Oregon State Bar protect us from Linda Marshal. Take away her license to practice in Oregon. As I mentioned in my previous post, an attorney can be both competent and operationally unethical. California is a big place. Practice there Linda.

By the way I reached out to Judge Jones’ son, Jeffrey, also a Judge. It appears to be a family business. Judge Jeffrey Jones is a Judge in Clackamas County. I reached out to Judge Jeffrey Jones by phone and email wanting to assure the Jones family that I only use the pen, not the sword. I have not heard anything back. I did not think it appropriate to reach out to The Honorable Robert E. Jones.

One of our motions is coming up for oral argument. In a few posts from now we will review the past three motions and review why they failed and why they should have succeeded. And we have a guest author who will help us with that analysis. Stay tuned.



Chapter 28 -The League of Former Partners

When I do an internet search, I find that William Crow has been, and recently been, an attorney representing the League of Oregon Cities (LOC). The LOC  provides a number of member services, including training and advocacy. By contrast, Linda Marshall sues cities on behalf of former employees with a grievance.

While I could not find much on Bill Crow on Linkedin, I have found cases filed by him as late as 2003 confirming he was still at Miller Nash before moving to Schwabe. Marshall worked at Miller Nash for 18 years as her Linkedin information indicates. Half of that time as a partner.
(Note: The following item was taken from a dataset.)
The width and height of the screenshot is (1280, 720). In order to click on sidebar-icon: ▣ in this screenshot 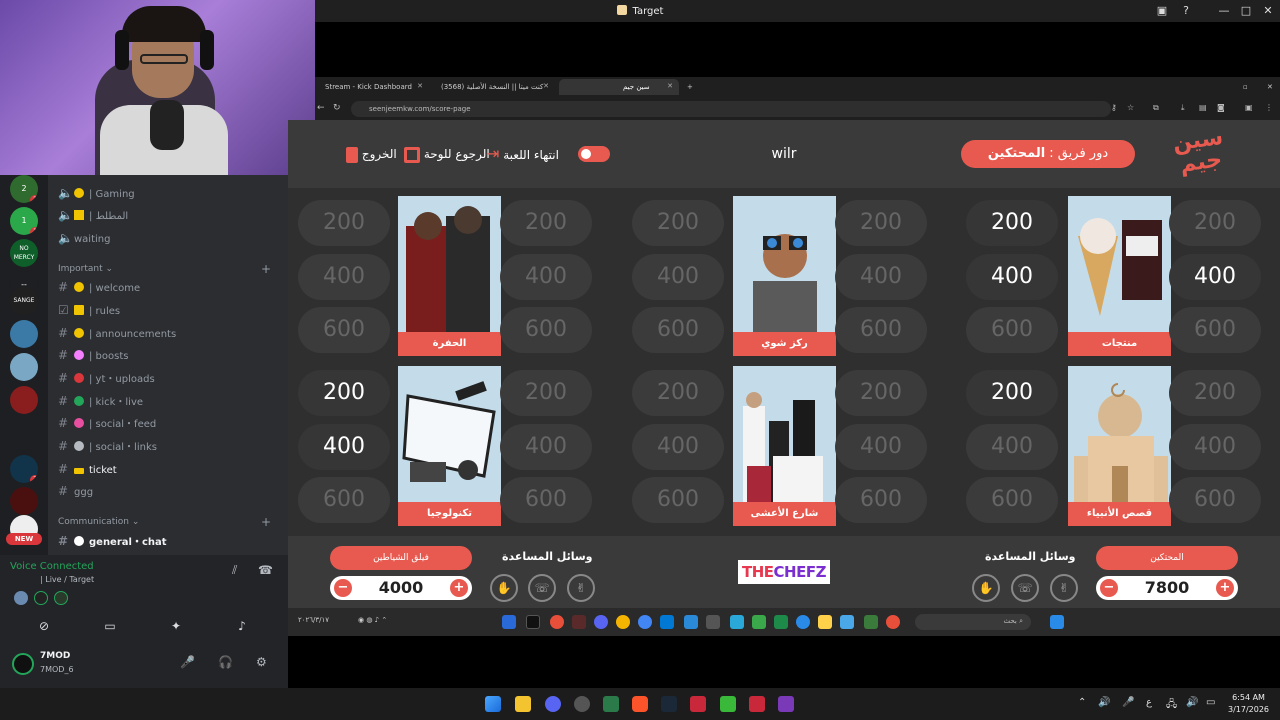, I will do `click(1249, 108)`.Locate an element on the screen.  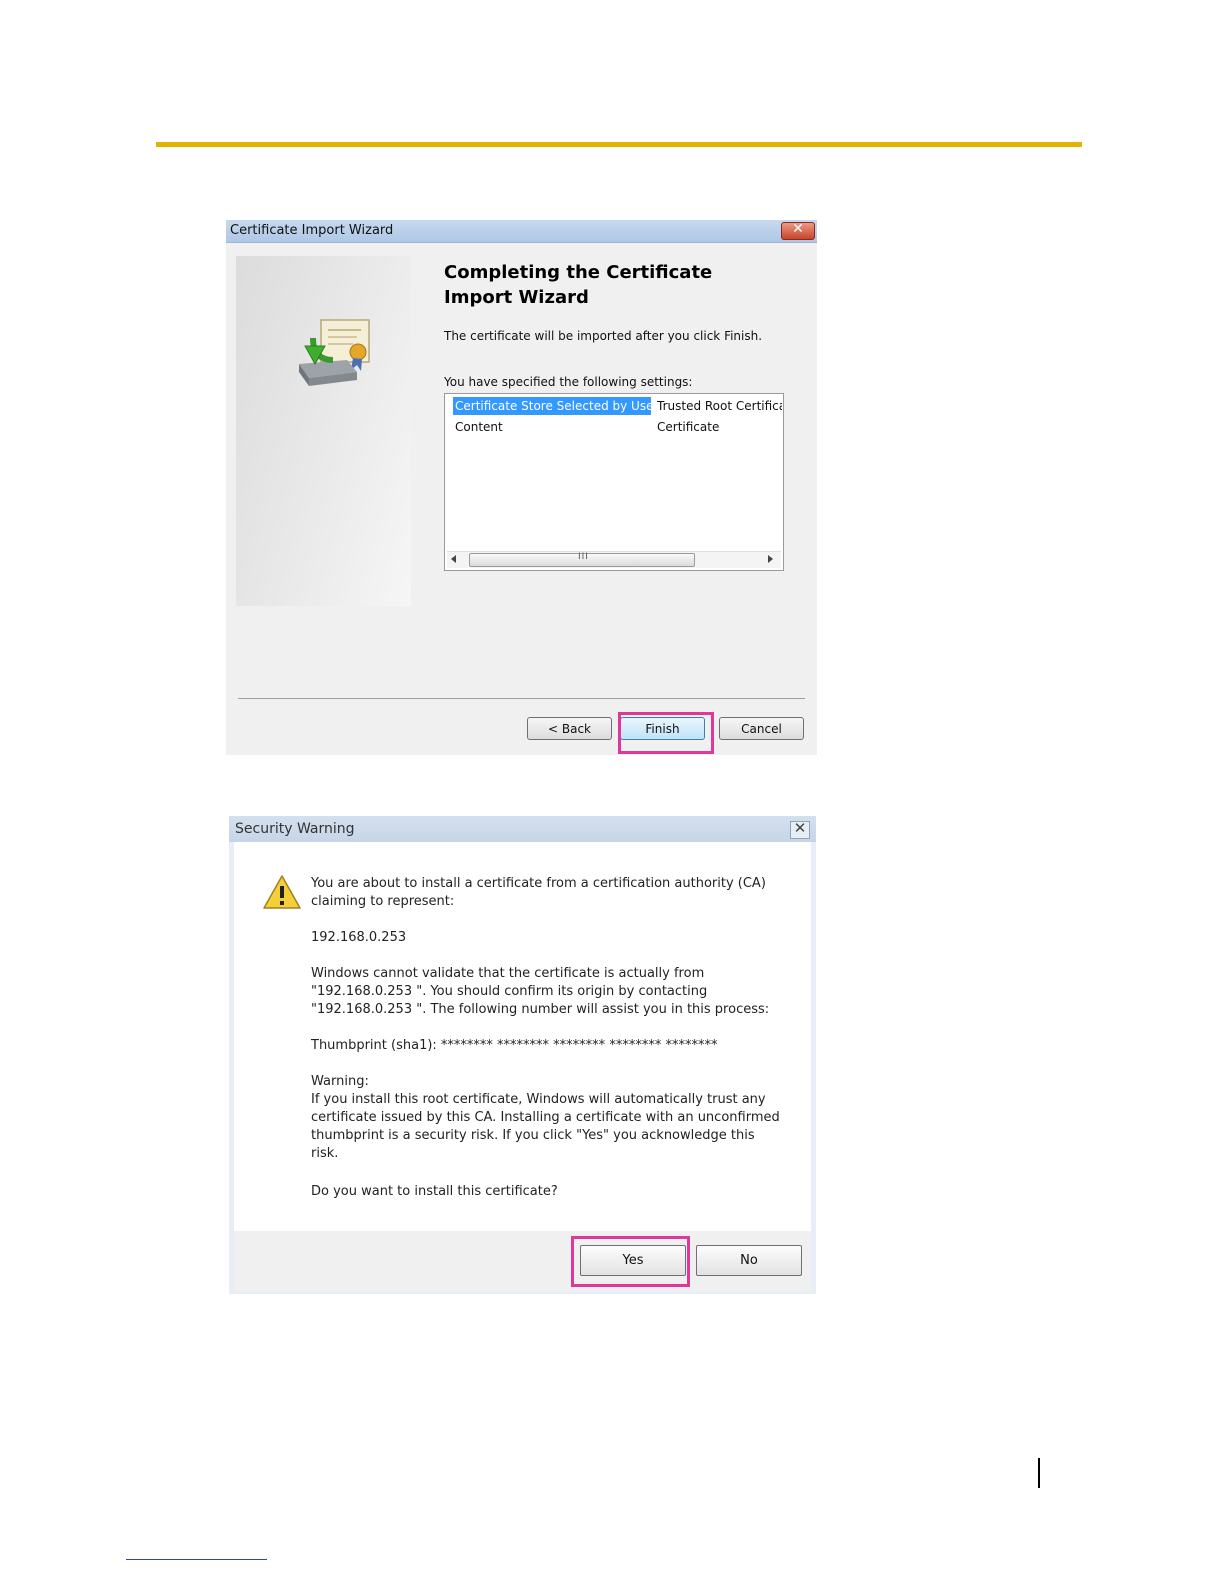
host-text: 192.168.0.253 is located at coordinates (359, 938).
Linda L Marshall’s Linkedin page indicates:

 Experience
Owner and principal
Law Office of Linda L. Marshall
July 1997 – Present (18 years 6 months) | Portland, Oregon Area

Problem solving for employees, employment litigation (wage, wrongful discharge, ERISA, discrimination, disability insurance).

Miller Nash LLP
September 1983 – July 1997 (13 years 11 months) | Portland, Oregon Area
Employment law (primarily representing employers), litigation. Partner (7 years) Associate (7 years)

While I believe that Marshall is a competent attorney, my personal experience and opinion has been that she crosses a line falling on the side of unethical. Advocacy probably crosses this line more often than we would like. Fighting a battle against deeper pockets probably influences Marshall’s approach and while I do not endorse it, I see how it happens. Lawyers not understanding where the ethical line lies is probably more common than we would like to admit. Crossing it periodically probably erodes an attorney’s self control. Some clients may like or need that. I would not. You should not.

As much as I would like to change this behavior, former partners carry with them either credibility or the opposite. Being a partner in a law firm with someone is not a minor point. You risk a lot with your partners and they with you.